We can also use it in cross_val_score

cross_val_score(dt,iris_X,iris_y,cv=ShuffleSplit(n_splits=100,test_size=.2))

array([0.96666667, 0.96666667, 0.93333333, 1.        , 0.93333333,
       1.        , 0.96666667, 0.86666667, 1.        , 0.96666667,
       0.86666667, 0.96666667, 0.96666667, 1.        , 0.93333333,
       0.93333333, 0.93333333, 0.9       , 0.9       , 0.96666667,
       0.93333333, 0.93333333, 0.93333333, 0.93333333, 0.93333333,
       1.        , 0.93333333, 0.96666667, 1.        , 0.96666667,
       0.96666667, 0.96666667, 0.93333333, 0.96666667, 0.96666667,
       0.93333333, 1.        , 0.96666667, 1.        , 0.96666667,
       0.96666667, 1.        , 0.9       , 0.96666667, 0.93333333,
       1.        , 0.96666667, 0.93333333, 0.96666667, 0.93333333,
       1.        , 0.9       , 0.96666667, 1.        , 0.93333333,
       1.        , 0.96666667, 1.        , 0.96666667, 0.96666667,
       0.96666667, 0.93333333, 0.93333333, 1.        , 0.96666667,
       0.93333333, 0.96666667, 0.96666667, 0.9       , 1.        ,
       0.96666667, 0.93333333, 0.93333333, 0.96666667, 0.93333333,
       0.96666667, 0.96666667, 0.9       , 0.96666667, 0.9       ,
       1.        , 0.86666667, 0.9       , 0.9       , 0.96666667,
       0.93333333, 0.9       , 0.96666667, 0.96666667, 0.96666667,
       1.        , 0.96666667, 0.96666667, 0.9       , 0.93333333,
       0.96666667, 0.96666667, 0.93333333, 0.9       , 0.96666667])

18.5. Questions after class#

18.5.1. When should you change test and train sizes rather than just using the default?#

Having more training data often gets you a better model, having more test samples gives you a better idea of how well the model will work on new data.
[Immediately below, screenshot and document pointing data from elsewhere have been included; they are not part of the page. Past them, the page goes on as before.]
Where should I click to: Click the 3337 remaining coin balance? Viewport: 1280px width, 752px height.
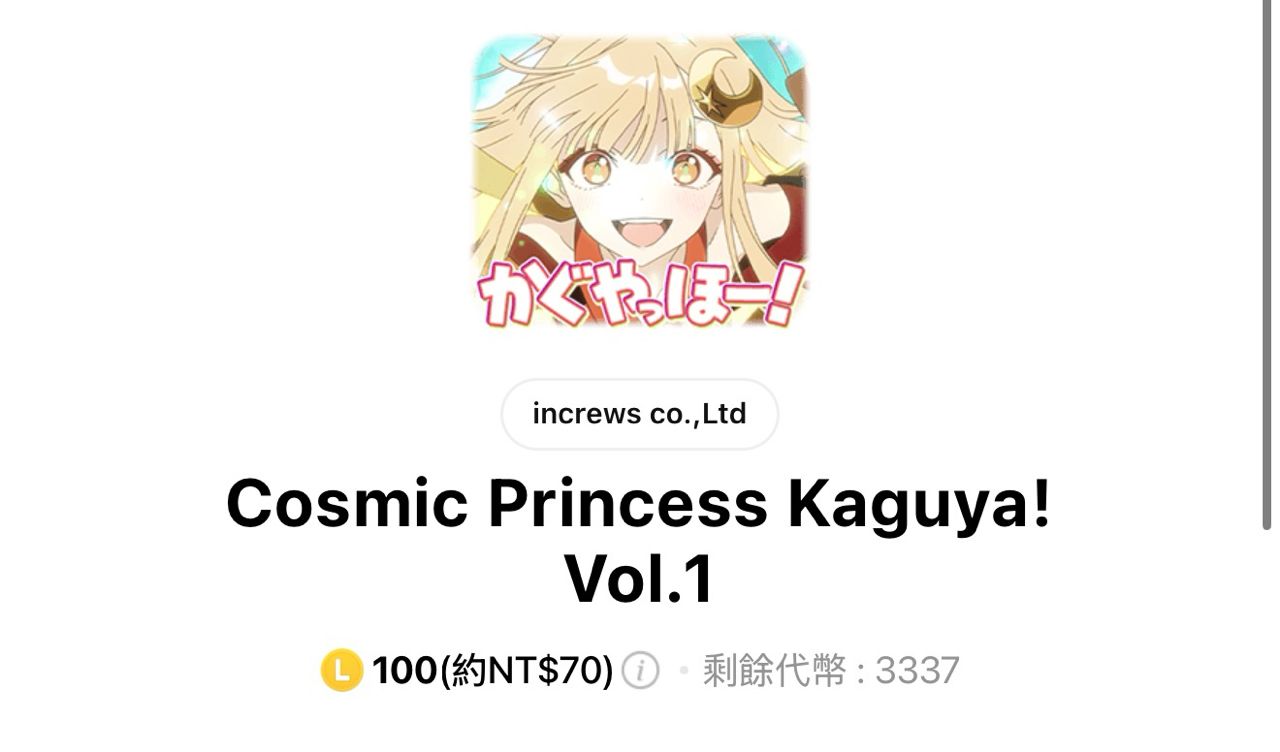tap(917, 670)
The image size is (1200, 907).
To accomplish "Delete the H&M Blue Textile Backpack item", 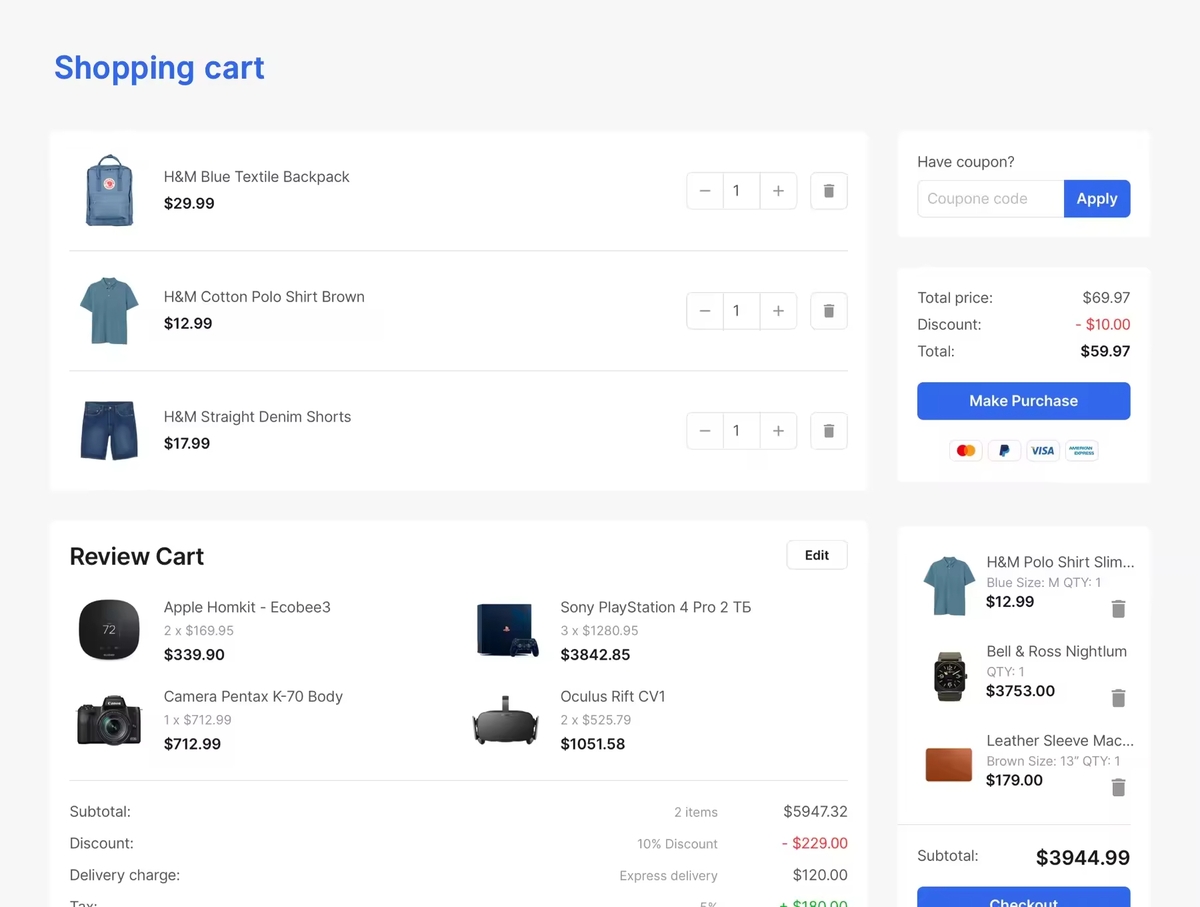I will point(828,191).
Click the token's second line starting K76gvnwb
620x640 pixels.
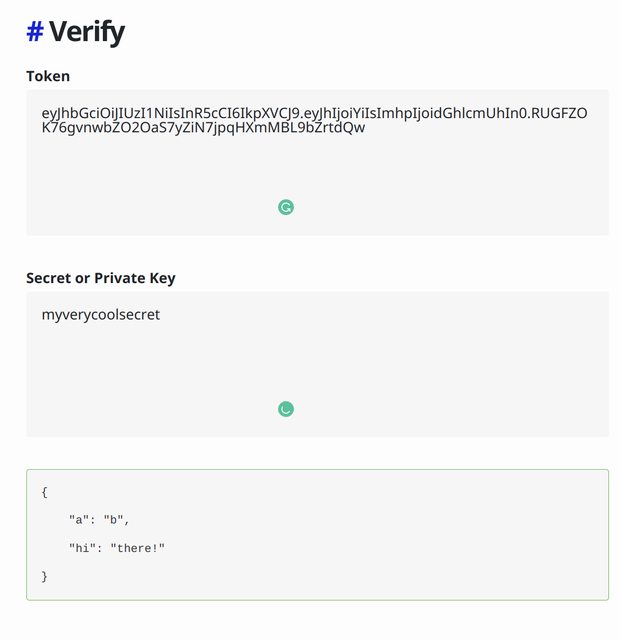click(x=203, y=127)
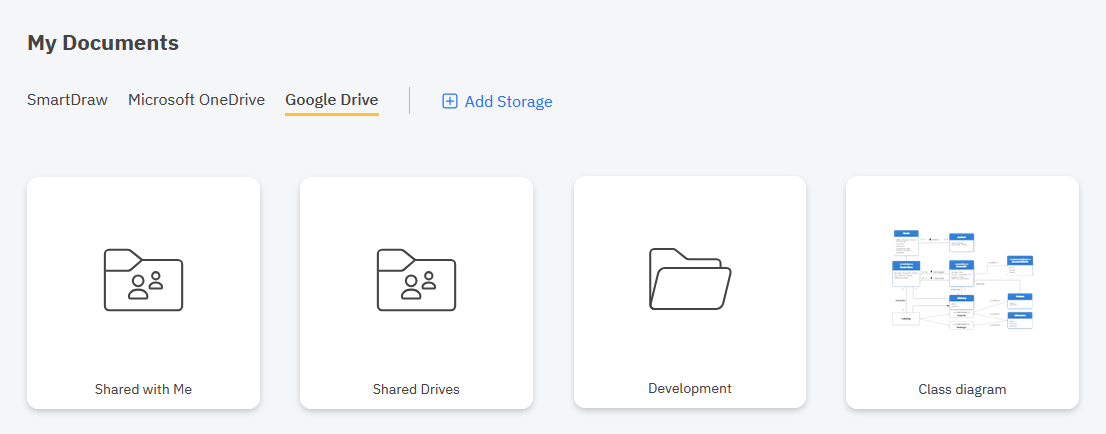
Task: Click the Class diagram file name
Action: (x=962, y=389)
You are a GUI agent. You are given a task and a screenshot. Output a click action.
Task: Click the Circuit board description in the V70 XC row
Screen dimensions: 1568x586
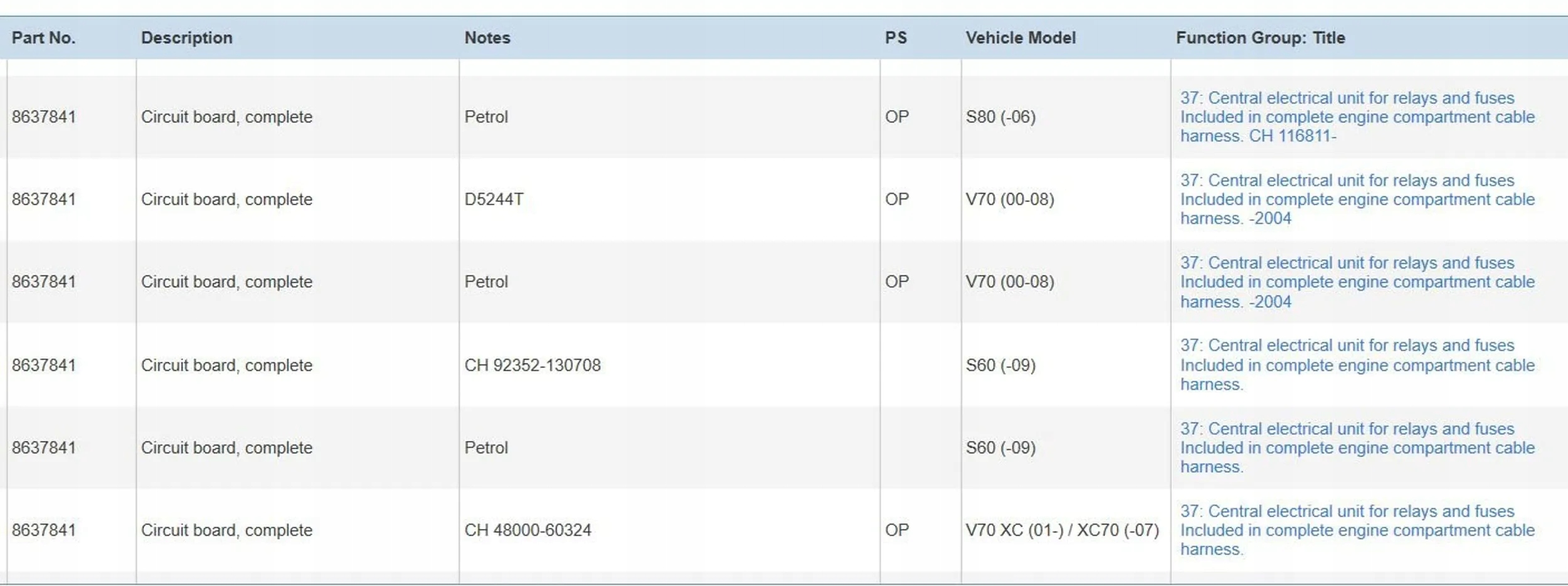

You have to make that choice.

I think sometimes trying a few and seeing if the performance changes much or not, can also help you decide, if it doesn’t matter much, then use the default. If it changes a lot, then maybe use as much data as possible for training and you can go as far as KFold cross validation with K = len(X) which is called leave-one-out cross validation.
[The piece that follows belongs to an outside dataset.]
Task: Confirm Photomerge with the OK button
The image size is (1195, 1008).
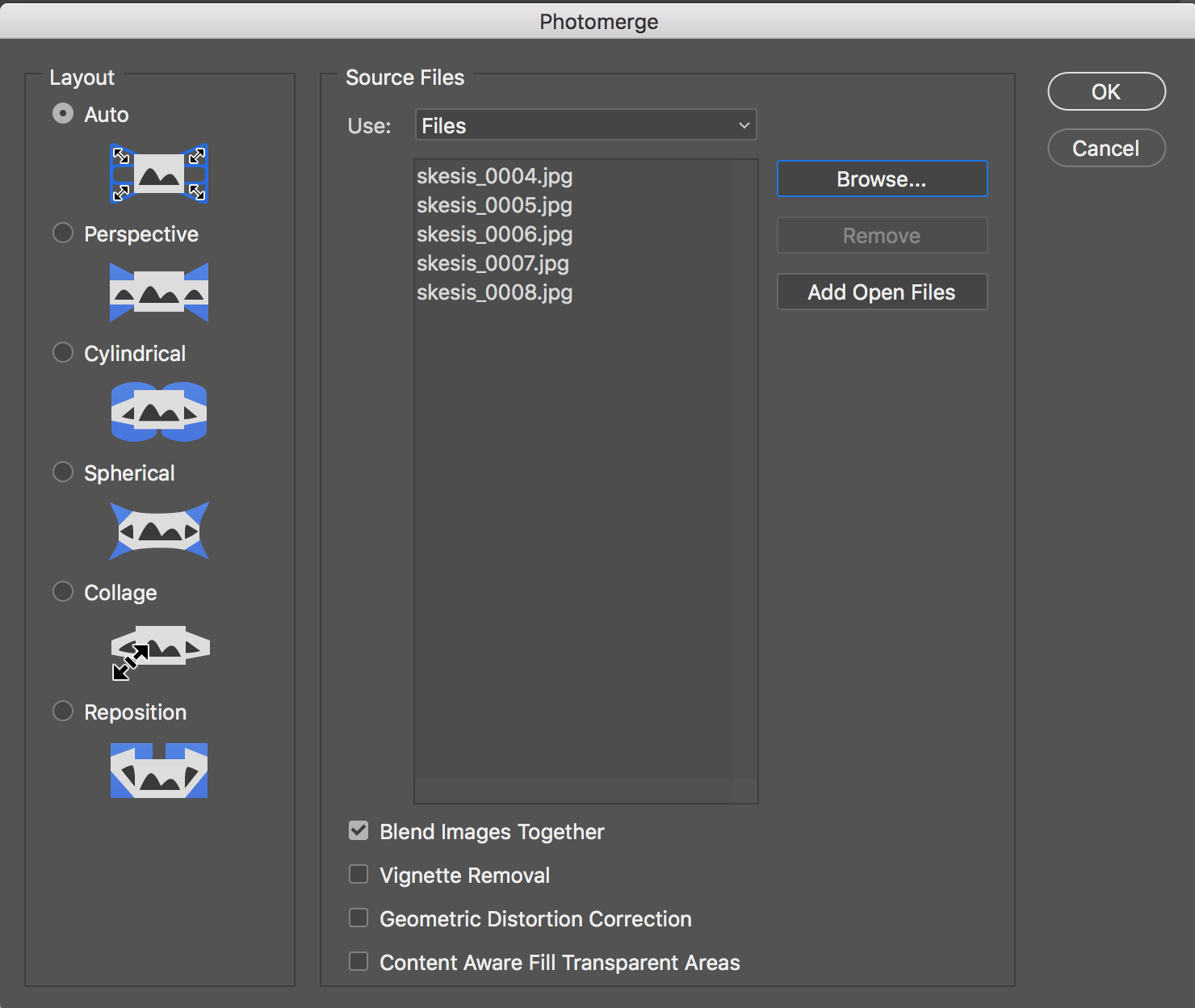Action: click(1106, 92)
1: actually above, since we used a classifier it actually used stratified cross validaiton whichh solves the problem we discussed in class where the data as sorted and that could be misleading. StratifiedKfold makes each fold (section) have the same percentage of each class for the classifier. It only does this if the estimator is a classifier, for clustering and regression it always does regular Kfold.